Harmon, who played Special Agent Leroy Jethro Gibbs, explains his decision to leave ‘NCIS’ in its 19th season.
After 18 seasons on NCIS, Mark Harmon, who played Special Agent Leroy Jethro Gibbs, had had enough, and asked to be written out of the show. Truth be told, the process actually began in the season 18 storylines but came to fruition in in the fourth episode of season 19 when Gibbs, who had just wrapped up a case with McGee (Sean Murray) in Alaska, decides to stay in the 49th state, where he has found peace.
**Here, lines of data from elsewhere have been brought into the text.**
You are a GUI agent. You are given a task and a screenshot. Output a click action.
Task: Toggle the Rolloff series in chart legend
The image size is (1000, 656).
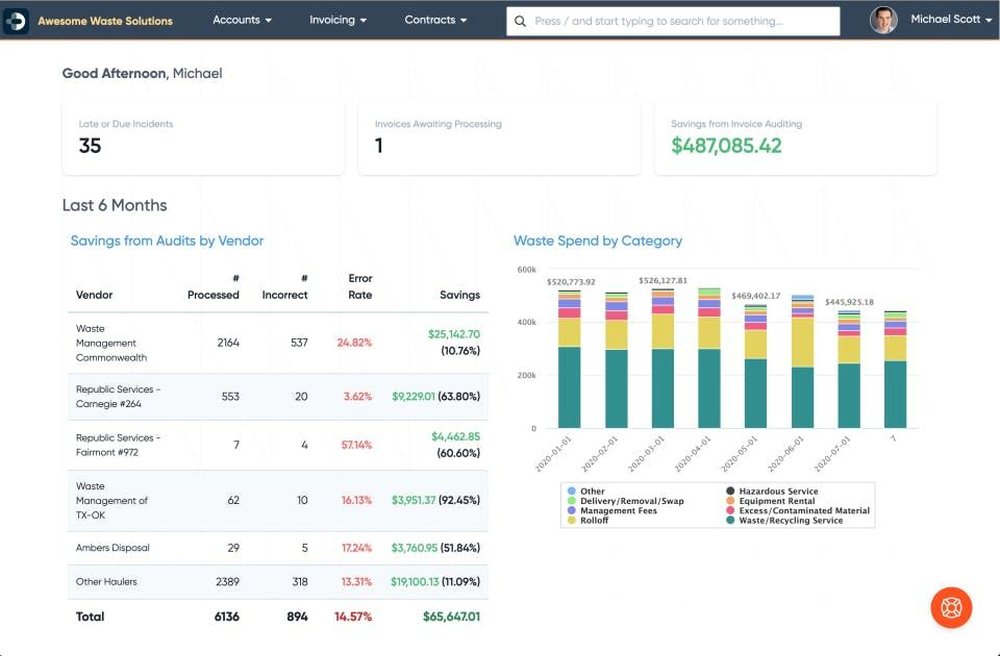pyautogui.click(x=571, y=521)
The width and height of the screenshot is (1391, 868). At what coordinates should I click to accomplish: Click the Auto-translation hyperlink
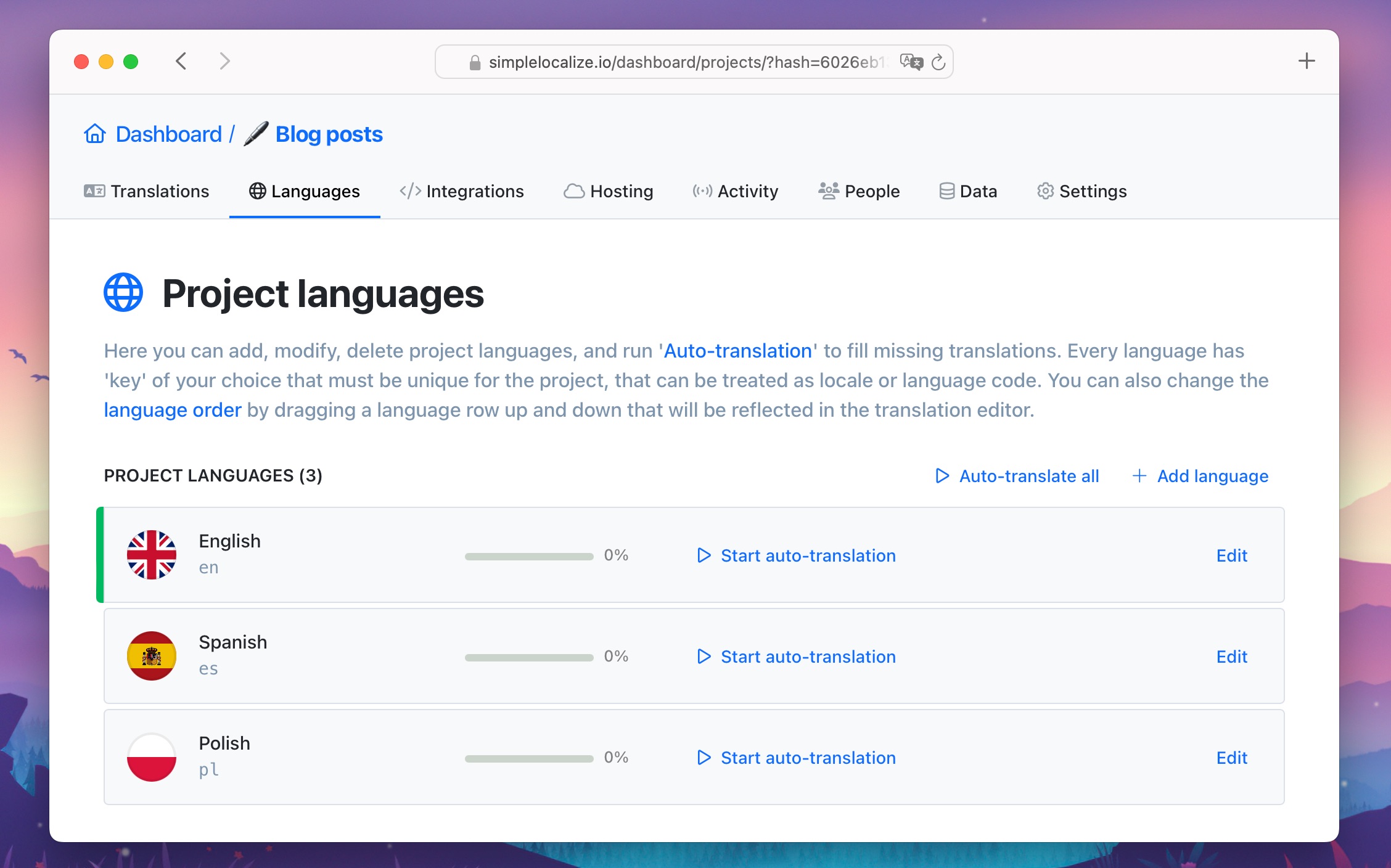tap(738, 350)

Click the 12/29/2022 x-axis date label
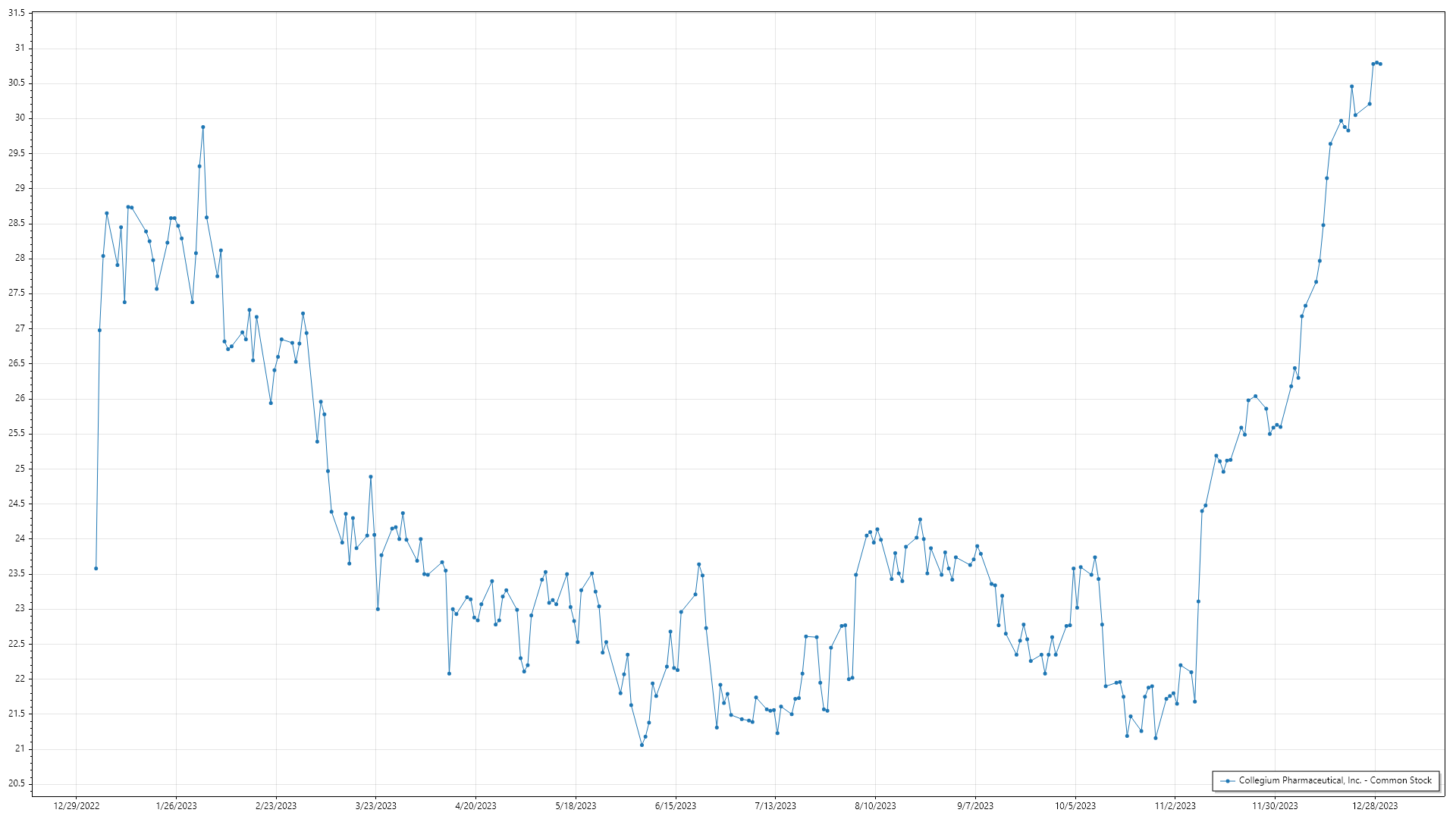pyautogui.click(x=77, y=806)
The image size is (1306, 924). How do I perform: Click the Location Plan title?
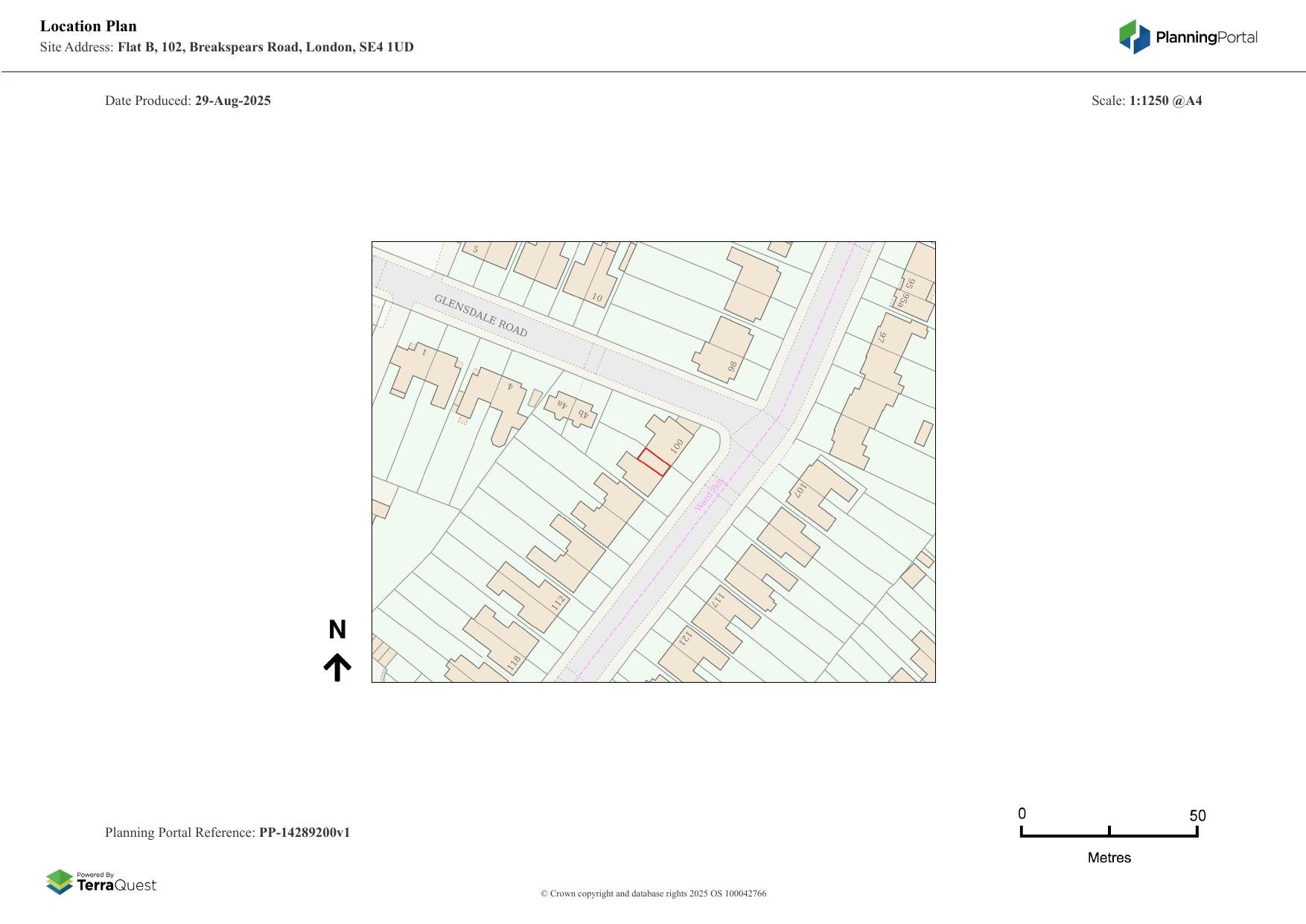pos(89,26)
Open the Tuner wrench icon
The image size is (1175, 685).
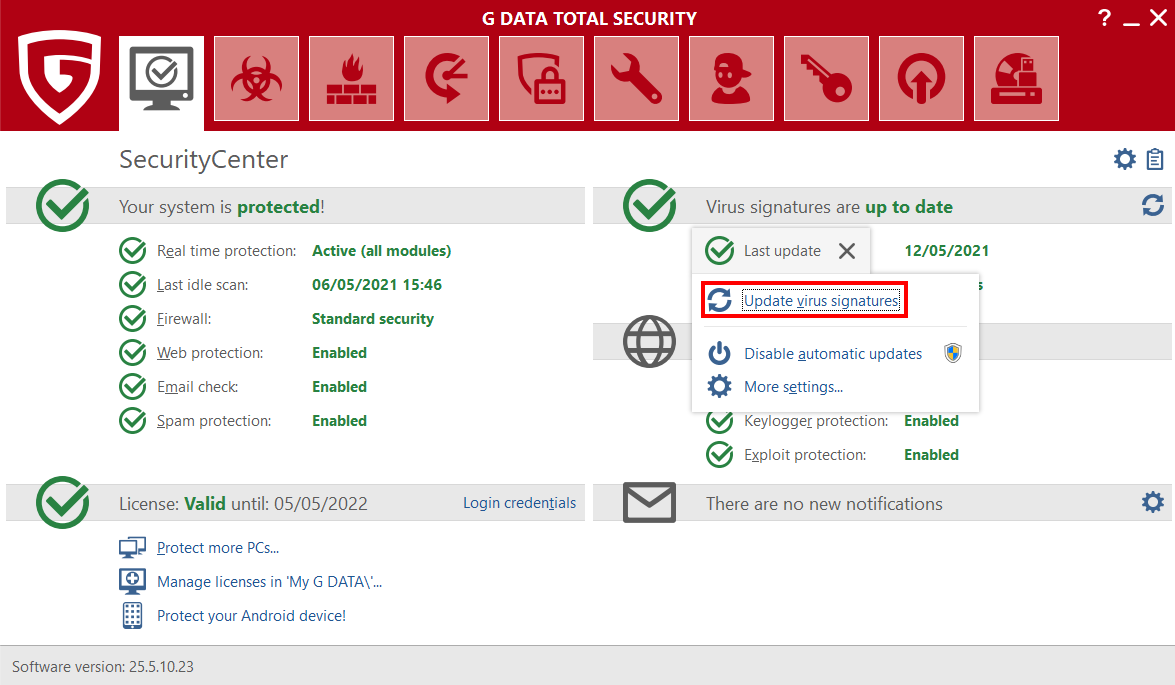pos(636,78)
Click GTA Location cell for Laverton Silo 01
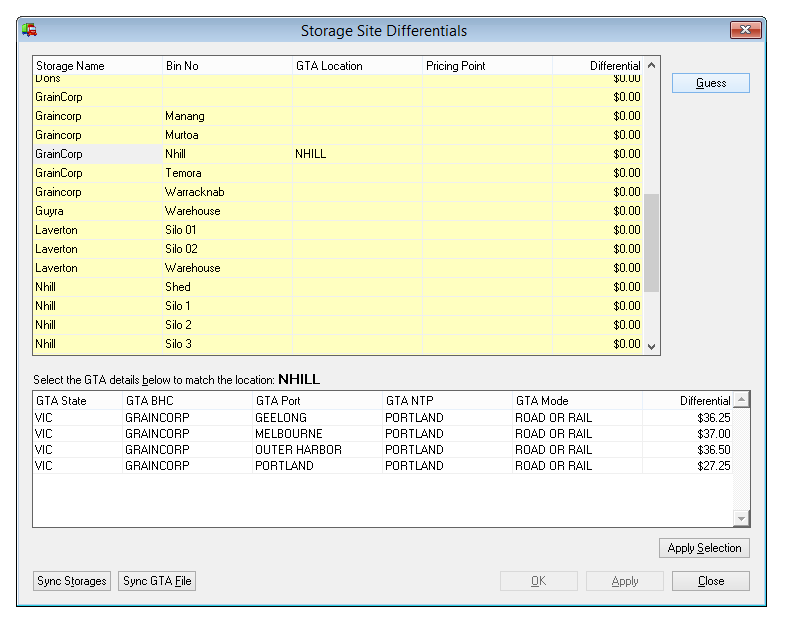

“What has always drawn me here [to NCIS, not Alaska] is the character I play and to keep it fresh and to keep it challenging,” Harmon says addressing his exit for the first time on the season 19 NCIS DVD “Being Gibbs” special feature. “Plot-wise, this character has taken the path that it did. I thought it was honest and OK with, ‘I’m not retired.’ The character is living in Alaska as far as I know.”
Of course, it was up to showrunner and executive producer Steven B. Binder to figure out the truth of what it would look like if Gibbs was no longer working at NCIS, especially since the character had often posed the question, “What am I without the job?”
“It just didn’t feel right to see him retired and shopping at the grocery store, working in his basement, and playing checkers in the park,” Binder said. “It just didn’t seem right to put him actually anywhere, so we ended up putting him nowhere. He went off into the wilderness, into the wild. And that left open any possibility. It didn’t leave the audience with any specific thing. It allowed the audience to imagine what happened to Gibbs. He can come back. He’s safe. He’s happy.”
Harmon, too, didn’t know what Gibbs would do if you take the job away from him, so he relied on the writing staff.
“Once he works on his boat and he finishes that, which he did, then what?” he said, referring to the storyline in season 18 in which Gibbs is suspended for beating up a man who was cruel to dogs. “So, you’re going to make those choices and play those extreme choices, then you’ve got to be open to what’s truthful behind that.”
The idea for the “Great Wide Open” exit episode was based on Rule 91: When you decide to walk away, never look back, and was co-written by executive producer David J. North and co-executive producer Brendan Fehily, who both admit it was a difficult script to write.
“I cried writing it and then I cried shooting it,” Fehily said. “To see Sean in that river at the end and really get emotional… If you turned the camera around on a lot of the crew, there were tears in their eyes. It’s one thing to write it, another to see it in front of your face coming to fruition, everything that we wrote. I was as pleased as I had been for any single episode I wrote or been a part of.”
This fall, NCIS will move into its 20th season without Harmon, with Gary Cole as Alden Parker now leading the team, and while he won’t be there—except for a possible surprise drop-in visit, Harmon is gratified that the show will go on.
“The longest time I ever spent anywhere at any one time was 5 years on Chicago Hope,” he said. “This show is still doing what it’s doing after 19 years and remains remarkable. I don’t know that it will ever happen again. I’m proud of this show and I’m proud of the people here. This group, this family, this team has been through a lot and being part of this show for as long as most of us have been here, I’m proud of that and the people who jumped onboard as well.”